→ **PROBLEM TO SOLVE**:
The records below are to be written out again, exactly as they appear.

Dataset entries:

********

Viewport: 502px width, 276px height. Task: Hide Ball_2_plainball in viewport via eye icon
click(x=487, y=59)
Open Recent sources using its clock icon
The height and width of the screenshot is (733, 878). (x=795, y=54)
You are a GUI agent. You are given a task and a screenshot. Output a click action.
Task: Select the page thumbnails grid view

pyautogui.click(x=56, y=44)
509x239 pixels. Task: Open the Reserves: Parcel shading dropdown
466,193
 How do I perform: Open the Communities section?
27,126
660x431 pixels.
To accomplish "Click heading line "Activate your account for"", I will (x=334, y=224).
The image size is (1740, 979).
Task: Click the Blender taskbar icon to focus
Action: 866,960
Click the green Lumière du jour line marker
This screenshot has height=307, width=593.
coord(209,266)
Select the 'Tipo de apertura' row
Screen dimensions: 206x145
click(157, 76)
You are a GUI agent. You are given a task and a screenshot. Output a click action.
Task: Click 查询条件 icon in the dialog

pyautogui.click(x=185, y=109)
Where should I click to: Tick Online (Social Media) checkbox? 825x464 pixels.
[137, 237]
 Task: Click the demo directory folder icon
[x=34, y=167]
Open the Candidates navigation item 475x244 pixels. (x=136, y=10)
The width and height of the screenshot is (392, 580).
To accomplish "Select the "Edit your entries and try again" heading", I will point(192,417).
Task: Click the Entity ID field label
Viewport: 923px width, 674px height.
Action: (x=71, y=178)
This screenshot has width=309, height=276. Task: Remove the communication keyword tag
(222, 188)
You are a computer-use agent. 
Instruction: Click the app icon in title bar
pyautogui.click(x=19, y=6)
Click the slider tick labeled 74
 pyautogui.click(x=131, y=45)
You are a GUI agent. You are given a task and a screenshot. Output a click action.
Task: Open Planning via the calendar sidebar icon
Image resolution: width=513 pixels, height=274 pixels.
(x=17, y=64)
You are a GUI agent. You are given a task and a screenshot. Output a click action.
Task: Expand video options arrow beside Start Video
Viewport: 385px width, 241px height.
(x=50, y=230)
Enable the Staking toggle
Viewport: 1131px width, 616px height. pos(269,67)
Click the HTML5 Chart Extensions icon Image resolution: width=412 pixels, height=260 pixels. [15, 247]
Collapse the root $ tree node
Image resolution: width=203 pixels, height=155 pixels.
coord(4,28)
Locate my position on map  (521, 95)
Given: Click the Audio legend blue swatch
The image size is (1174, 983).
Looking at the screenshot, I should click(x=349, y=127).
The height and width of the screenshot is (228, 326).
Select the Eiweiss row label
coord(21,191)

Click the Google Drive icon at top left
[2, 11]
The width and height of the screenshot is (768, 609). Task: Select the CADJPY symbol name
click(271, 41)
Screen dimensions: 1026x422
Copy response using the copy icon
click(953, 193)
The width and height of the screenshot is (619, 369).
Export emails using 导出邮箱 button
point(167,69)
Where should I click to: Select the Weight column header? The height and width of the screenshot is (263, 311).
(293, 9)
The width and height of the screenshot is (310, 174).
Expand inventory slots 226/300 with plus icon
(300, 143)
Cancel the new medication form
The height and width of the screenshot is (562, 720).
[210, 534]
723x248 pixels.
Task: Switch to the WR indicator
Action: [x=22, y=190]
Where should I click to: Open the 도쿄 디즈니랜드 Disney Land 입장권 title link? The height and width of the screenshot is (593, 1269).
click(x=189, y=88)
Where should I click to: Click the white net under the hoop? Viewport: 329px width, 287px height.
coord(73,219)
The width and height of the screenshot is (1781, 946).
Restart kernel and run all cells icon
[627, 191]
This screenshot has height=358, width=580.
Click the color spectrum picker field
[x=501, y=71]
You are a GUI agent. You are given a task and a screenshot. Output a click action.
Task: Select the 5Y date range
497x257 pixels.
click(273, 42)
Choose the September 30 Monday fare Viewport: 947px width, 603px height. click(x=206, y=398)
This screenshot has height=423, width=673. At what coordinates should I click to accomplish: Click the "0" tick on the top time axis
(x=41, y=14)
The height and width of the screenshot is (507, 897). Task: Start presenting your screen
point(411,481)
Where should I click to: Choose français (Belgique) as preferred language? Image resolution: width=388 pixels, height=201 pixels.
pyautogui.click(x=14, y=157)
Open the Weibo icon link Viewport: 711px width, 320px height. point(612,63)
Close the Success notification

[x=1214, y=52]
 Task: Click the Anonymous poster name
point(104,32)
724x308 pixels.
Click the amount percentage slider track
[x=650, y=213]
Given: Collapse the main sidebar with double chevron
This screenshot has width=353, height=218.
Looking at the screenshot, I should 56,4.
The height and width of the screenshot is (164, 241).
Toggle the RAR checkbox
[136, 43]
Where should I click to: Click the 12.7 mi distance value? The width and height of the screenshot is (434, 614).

********

→ **RESULT OF THIS EXERCISE**:
Viewport: 502px width, 276px height. Task: Hide Ball_2_plainball in viewport via eye icon
click(x=487, y=59)
Open Recent sources using its clock icon
The height and width of the screenshot is (733, 878). (x=795, y=54)
You are a GUI agent. You are given a task and a screenshot. Output a click action.
Task: Select the page thumbnails grid view

pyautogui.click(x=56, y=44)
509x239 pixels. Task: Open the Reserves: Parcel shading dropdown
466,193
 How do I perform: Open the Communities section?
27,126
660x431 pixels.
To accomplish "Click heading line "Activate your account for"", I will (x=334, y=224).
The image size is (1740, 979).
Task: Click the Blender taskbar icon to focus
Action: 866,960
Click the green Lumière du jour line marker
This screenshot has height=307, width=593.
coord(209,266)
Select the 'Tipo de apertura' row
Screen dimensions: 206x145
click(157, 76)
You are a GUI agent. You are given a task and a screenshot. Output a click action.
Task: Click 查询条件 icon in the dialog

pyautogui.click(x=185, y=109)
Where should I click to: Tick Online (Social Media) checkbox? 825x464 pixels.
[137, 237]
 Task: Click the demo directory folder icon
[x=34, y=167]
Open the Candidates navigation item 475x244 pixels. (x=136, y=10)
The width and height of the screenshot is (392, 580).
To accomplish "Select the "Edit your entries and try again" heading", I will point(192,417).
Task: Click the Entity ID field label
Viewport: 923px width, 674px height.
Action: (x=71, y=178)
This screenshot has width=309, height=276. Task: Remove the communication keyword tag
(222, 188)
You are a computer-use agent. 
Instruction: Click the app icon in title bar
pyautogui.click(x=19, y=6)
Click the slider tick labeled 74
 pyautogui.click(x=131, y=45)
You are a GUI agent. You are given a task and a screenshot. Output a click action.
Task: Open Planning via the calendar sidebar icon
Image resolution: width=513 pixels, height=274 pixels.
(x=17, y=64)
You are a GUI agent. You are given a task and a screenshot. Output a click action.
Task: Expand video options arrow beside Start Video
Viewport: 385px width, 241px height.
(x=50, y=230)
Enable the Staking toggle
Viewport: 1131px width, 616px height. pos(269,67)
Click the HTML5 Chart Extensions icon Image resolution: width=412 pixels, height=260 pixels. [15, 247]
Collapse the root $ tree node
Image resolution: width=203 pixels, height=155 pixels.
coord(4,28)
Locate my position on map  (521, 95)
Given: Click the Audio legend blue swatch
The image size is (1174, 983).
Looking at the screenshot, I should click(x=349, y=127).
The height and width of the screenshot is (228, 326).
Select the Eiweiss row label
coord(21,191)

Click the Google Drive icon at top left
[2, 11]
The width and height of the screenshot is (768, 609). Task: Select the CADJPY symbol name
click(271, 41)
Screen dimensions: 1026x422
Copy response using the copy icon
click(953, 193)
The width and height of the screenshot is (619, 369).
Export emails using 导出邮箱 button
point(167,69)
Where should I click to: Select the Weight column header? The height and width of the screenshot is (263, 311).
(293, 9)
The width and height of the screenshot is (310, 174).
Expand inventory slots 226/300 with plus icon
(300, 143)
Cancel the new medication form
The height and width of the screenshot is (562, 720).
[210, 534]
723x248 pixels.
Task: Switch to the WR indicator
Action: [x=22, y=190]
Where should I click to: Open the 도쿄 디즈니랜드 Disney Land 입장권 title link? The height and width of the screenshot is (593, 1269).
click(x=189, y=88)
Where should I click to: Click the white net under the hoop? Viewport: 329px width, 287px height.
coord(73,219)
The width and height of the screenshot is (1781, 946).
Restart kernel and run all cells icon
[627, 191]
This screenshot has height=358, width=580.
Click the color spectrum picker field
[x=501, y=71]
You are a GUI agent. You are given a task and a screenshot. Output a click action.
Task: Select the 5Y date range
497x257 pixels.
click(273, 42)
Choose the September 30 Monday fare Viewport: 947px width, 603px height. click(x=206, y=398)
This screenshot has height=423, width=673. At what coordinates should I click to accomplish: Click the "0" tick on the top time axis
(x=41, y=14)
The height and width of the screenshot is (507, 897). Task: Start presenting your screen
point(411,481)
Where should I click to: Choose français (Belgique) as preferred language? Image resolution: width=388 pixels, height=201 pixels.
pyautogui.click(x=14, y=157)
Open the Weibo icon link Viewport: 711px width, 320px height. point(612,63)
Close the Success notification

[x=1214, y=52]
 Task: Click the Anonymous poster name
point(104,32)
724x308 pixels.
Click the amount percentage slider track
[x=650, y=213]
Given: Collapse the main sidebar with double chevron
This screenshot has width=353, height=218.
Looking at the screenshot, I should 56,4.
The height and width of the screenshot is (164, 241).
Toggle the RAR checkbox
[136, 43]
Where should I click to: Click the 12.7 mi distance value? The width and height of the screenshot is (434, 614).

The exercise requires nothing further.